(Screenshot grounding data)
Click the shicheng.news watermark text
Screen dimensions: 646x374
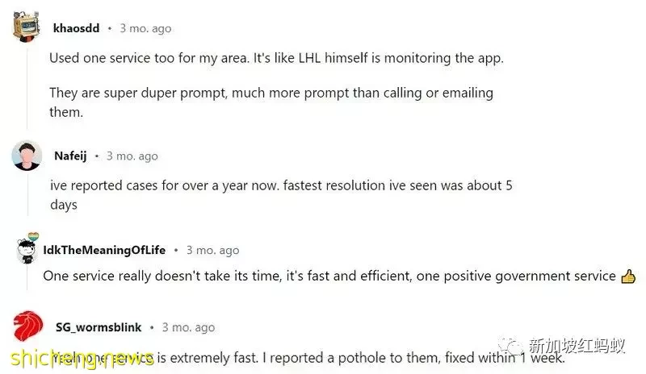pyautogui.click(x=82, y=359)
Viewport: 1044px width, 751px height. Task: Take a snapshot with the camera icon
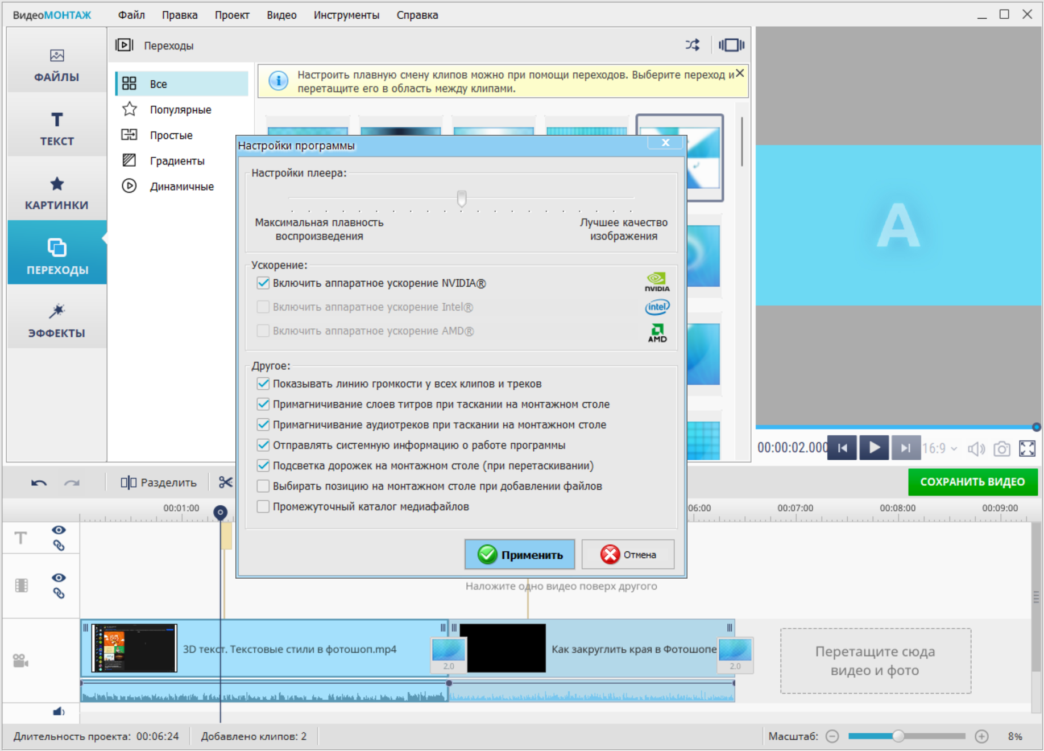[x=1001, y=449]
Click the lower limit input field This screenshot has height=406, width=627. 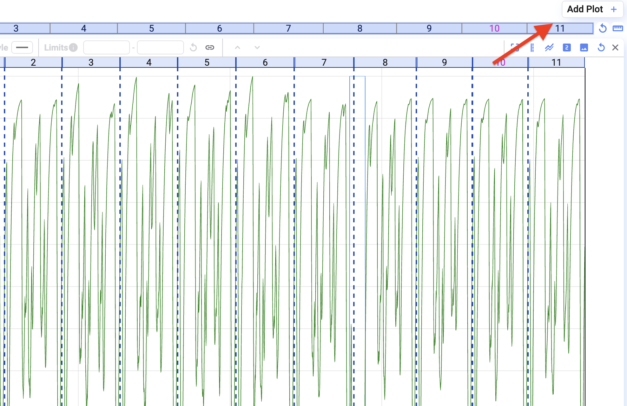[x=106, y=47]
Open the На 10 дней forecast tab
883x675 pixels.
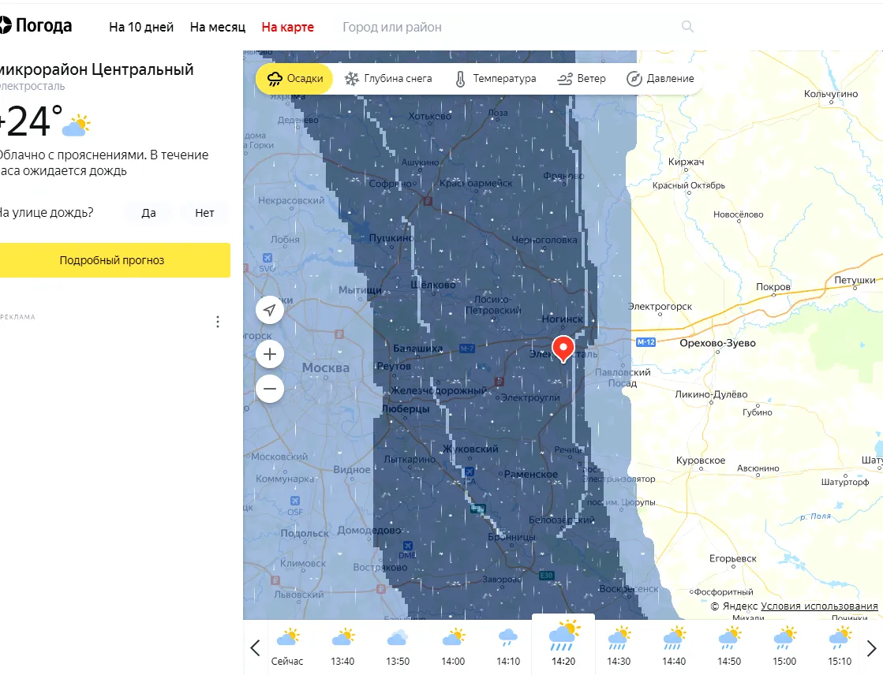141,27
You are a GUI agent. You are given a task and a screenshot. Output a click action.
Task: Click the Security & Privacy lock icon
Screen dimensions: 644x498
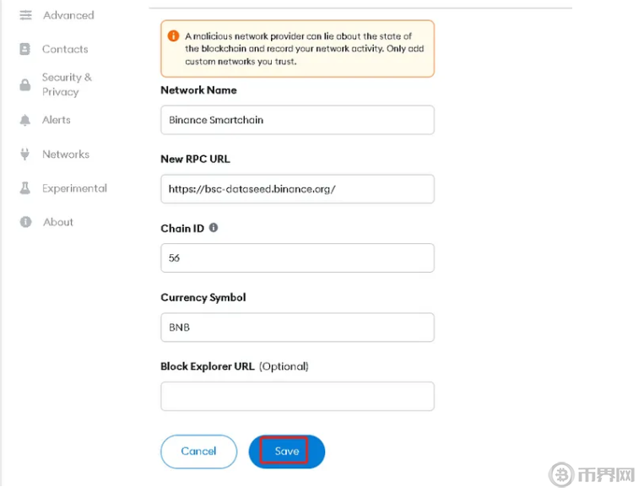click(25, 84)
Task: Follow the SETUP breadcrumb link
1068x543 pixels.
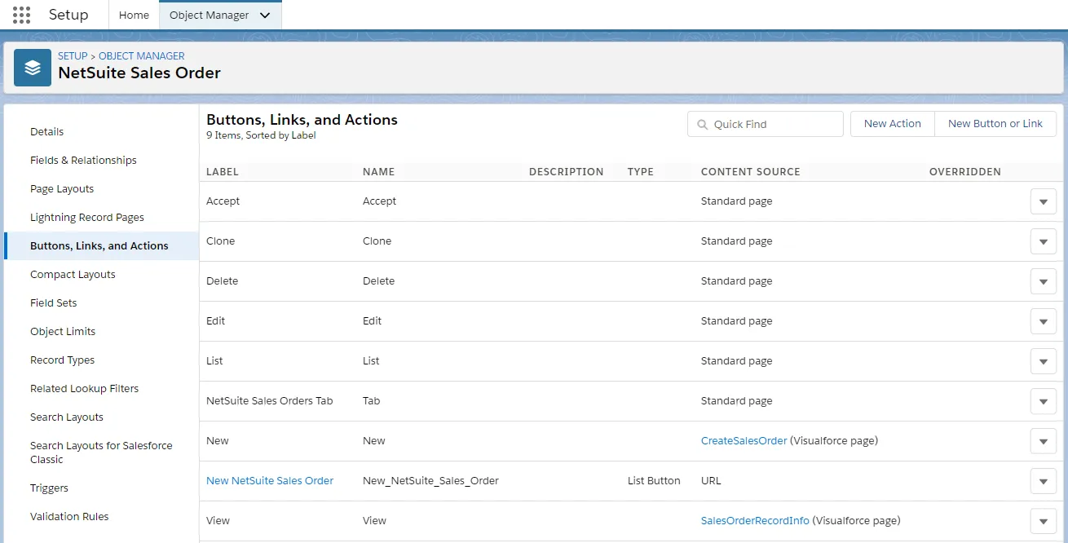Action: tap(73, 55)
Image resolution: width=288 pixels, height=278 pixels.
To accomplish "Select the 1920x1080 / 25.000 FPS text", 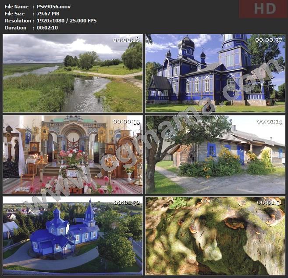I will click(x=67, y=21).
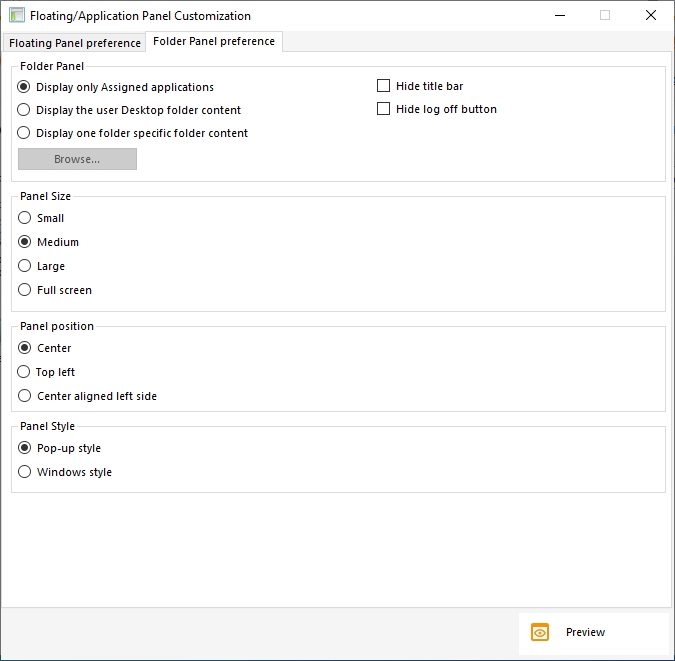Click the application icon in title bar
This screenshot has height=661, width=675.
17,16
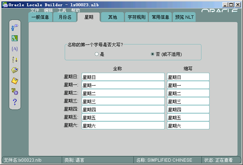
Task: Open Help via the question mark icon
Action: [15, 102]
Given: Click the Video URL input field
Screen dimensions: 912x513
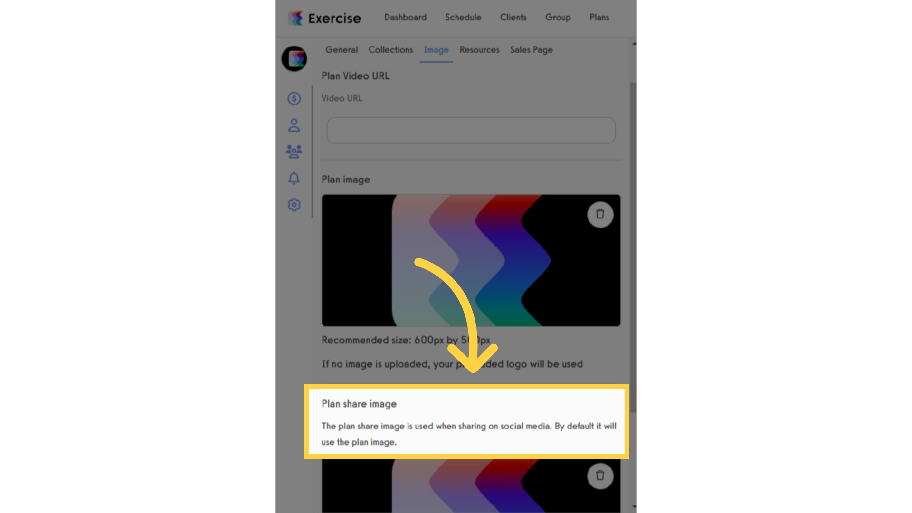Looking at the screenshot, I should [x=470, y=130].
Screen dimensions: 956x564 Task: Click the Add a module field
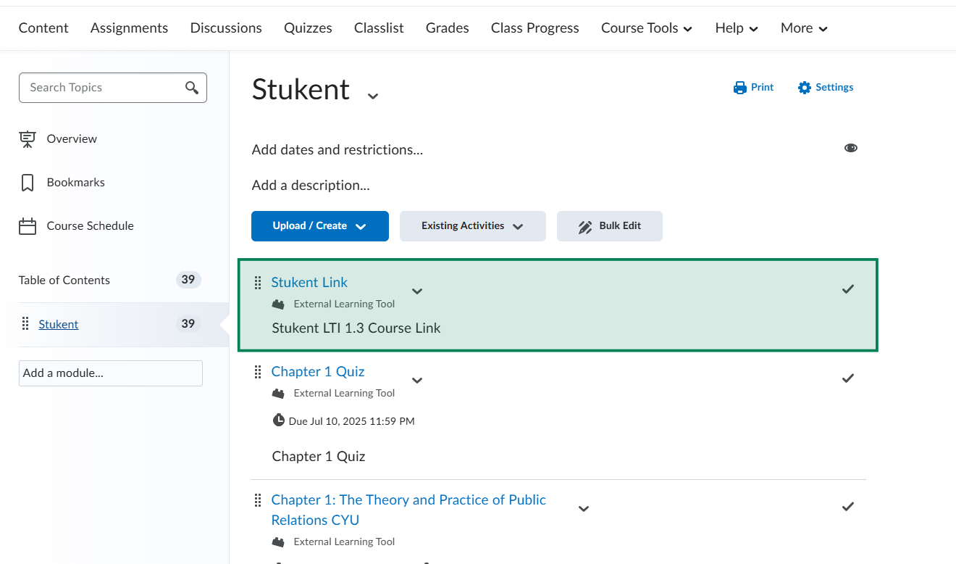tap(110, 373)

*WORK REQUIRED*. Your answer must consist only of the lines from the one containing "Screen dimensions: 912x513" through the end of the entries, restated word for word, with no pictures.

*TASK OUTPUT*.
Screen dimensions: 912x513
Looking at the screenshot, I should [x=470, y=130].
Screen dimensions: 956x564 Task: Click the Add a module field
tap(110, 373)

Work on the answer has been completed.